------ PROVIDED DATA

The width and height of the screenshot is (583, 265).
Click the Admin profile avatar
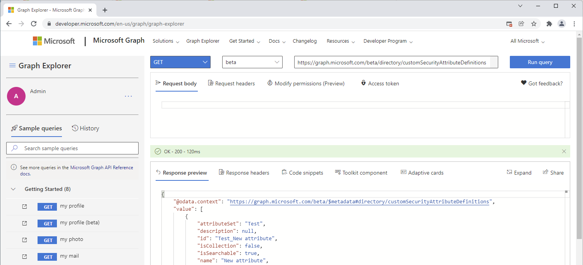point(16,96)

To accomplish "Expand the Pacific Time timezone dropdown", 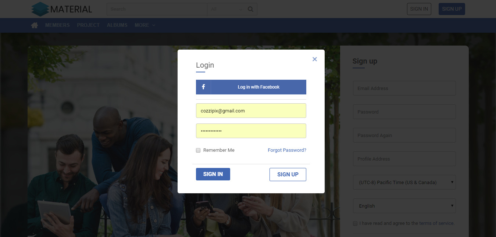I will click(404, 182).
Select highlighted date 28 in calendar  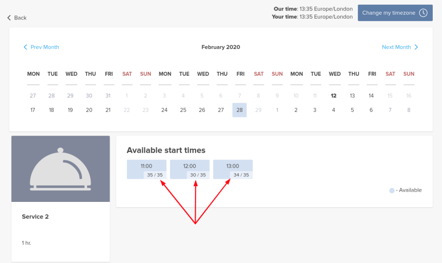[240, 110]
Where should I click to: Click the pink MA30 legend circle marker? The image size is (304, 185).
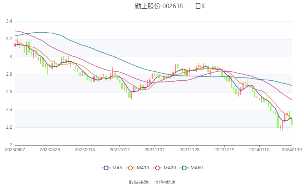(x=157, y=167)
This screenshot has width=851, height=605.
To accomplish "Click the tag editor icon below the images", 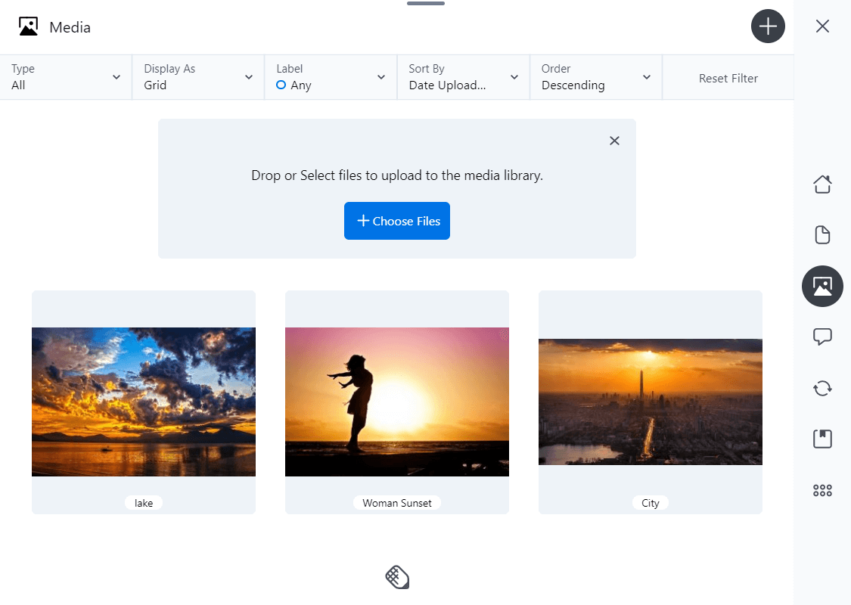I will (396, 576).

------------

### TASK TO CARRY OUT
In the records above, collect each line with "screenshot".

### REPLY
The width and height of the screenshot is (583, 265).
This screenshot has width=851, height=605.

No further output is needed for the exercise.